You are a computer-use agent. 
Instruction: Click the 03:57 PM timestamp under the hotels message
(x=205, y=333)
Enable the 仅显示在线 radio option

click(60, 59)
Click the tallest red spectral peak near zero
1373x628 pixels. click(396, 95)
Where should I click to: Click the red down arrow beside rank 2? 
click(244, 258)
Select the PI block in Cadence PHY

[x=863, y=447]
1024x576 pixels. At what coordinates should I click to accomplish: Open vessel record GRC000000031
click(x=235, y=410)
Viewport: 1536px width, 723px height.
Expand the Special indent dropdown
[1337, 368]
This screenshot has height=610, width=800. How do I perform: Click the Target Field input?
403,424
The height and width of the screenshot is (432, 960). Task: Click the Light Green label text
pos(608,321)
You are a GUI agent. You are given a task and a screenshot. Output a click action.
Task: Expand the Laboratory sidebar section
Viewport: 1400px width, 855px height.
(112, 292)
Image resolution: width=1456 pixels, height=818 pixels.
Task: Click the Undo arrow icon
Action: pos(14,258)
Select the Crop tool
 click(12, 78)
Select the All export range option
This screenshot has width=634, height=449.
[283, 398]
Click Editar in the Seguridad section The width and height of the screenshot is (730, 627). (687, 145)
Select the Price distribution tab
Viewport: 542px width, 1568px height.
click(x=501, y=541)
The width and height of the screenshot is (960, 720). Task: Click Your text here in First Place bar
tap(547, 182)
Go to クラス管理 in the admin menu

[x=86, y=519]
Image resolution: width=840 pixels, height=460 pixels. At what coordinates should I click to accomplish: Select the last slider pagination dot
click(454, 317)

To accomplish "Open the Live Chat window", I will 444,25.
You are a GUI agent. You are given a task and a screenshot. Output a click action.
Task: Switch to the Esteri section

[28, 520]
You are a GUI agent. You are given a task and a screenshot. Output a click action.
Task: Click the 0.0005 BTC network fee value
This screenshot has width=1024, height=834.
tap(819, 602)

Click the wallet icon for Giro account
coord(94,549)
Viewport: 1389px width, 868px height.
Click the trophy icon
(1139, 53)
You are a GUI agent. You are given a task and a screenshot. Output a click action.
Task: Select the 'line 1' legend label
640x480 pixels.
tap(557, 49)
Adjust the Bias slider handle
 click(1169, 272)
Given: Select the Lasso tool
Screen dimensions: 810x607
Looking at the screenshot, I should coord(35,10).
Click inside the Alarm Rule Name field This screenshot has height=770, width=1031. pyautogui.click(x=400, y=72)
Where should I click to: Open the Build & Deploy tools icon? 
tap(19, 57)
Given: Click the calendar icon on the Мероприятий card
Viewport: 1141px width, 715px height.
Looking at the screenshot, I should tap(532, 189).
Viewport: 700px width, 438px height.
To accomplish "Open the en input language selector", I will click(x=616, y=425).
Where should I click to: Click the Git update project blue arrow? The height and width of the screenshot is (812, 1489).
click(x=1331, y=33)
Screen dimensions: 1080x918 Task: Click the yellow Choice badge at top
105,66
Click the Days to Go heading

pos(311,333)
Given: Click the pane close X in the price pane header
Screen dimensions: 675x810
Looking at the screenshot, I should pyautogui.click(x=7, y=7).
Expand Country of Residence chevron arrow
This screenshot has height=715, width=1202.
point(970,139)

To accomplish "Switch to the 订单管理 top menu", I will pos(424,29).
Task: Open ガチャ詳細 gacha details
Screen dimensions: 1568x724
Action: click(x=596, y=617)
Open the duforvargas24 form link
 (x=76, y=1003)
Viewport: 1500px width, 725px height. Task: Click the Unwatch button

####################

WORK ORDER.
Report the tally of lines in the material holding "will", and add nothing to it.

ANSWER SECTION.
3